600g beef cheeks, cut in half
1 brown onion, thinly sliced
2 clove garlic, roughly chopped
2 tbsp chipotle in adobe
Zest 1 orange
1 tsp ground cumin
2 tbsp tomato paste
300ml chicken stock
¼ white cabbage, finely shredded
½ bunch coriander, roughly chopped
8 6-inch, white corn tortillas, warmed in a hot pan
Preheat an oven to 200C.
Season the beef cheeks with salt and pepper and set aside
Heat a large frying pan over medium/high heat and add the oil and beef cheeks, cooking to caramelise, then set aside.
Add the remaining oil to the pan along with the onion & garlic, cook for 2 minutes
Add the chipotle, orange, cumin and beef cheeks back to the pan, turning and stiring them through the pan to coat them in everything.
Add the tomato paste and stir through.
Add the chicken stock and bring to the boil.
Cover the beef with a piece of crumpled baking paper, cover with a lid then transfer to the oven to cook for 2 hours.
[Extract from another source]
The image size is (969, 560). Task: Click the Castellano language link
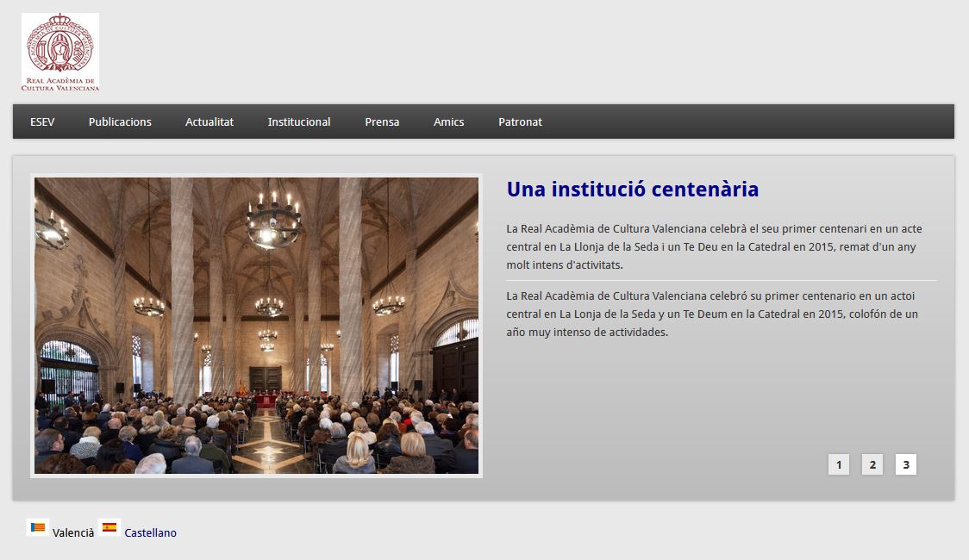[x=150, y=533]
After 30 mins, reduce the heat to 150C.
(If you aren’t cooking in a pan which can go in the oven, transfer everything to a baking dish and cover with baking paper and then use foil to seal, before cooking in the oven.
Once the beef cheeks are ready allow them to rest for 10-15 minutes before shredding the meat with two forks and stiring it through the sauce in the pan.
Reheat when needed.
To serve, toss the cabbage with the juice of 1 lime, a little of the coriander and some salt. Distribute between the warm tortillas.
Pile on the beef cheek and garnish with the remaining coriander and squeeze of lime.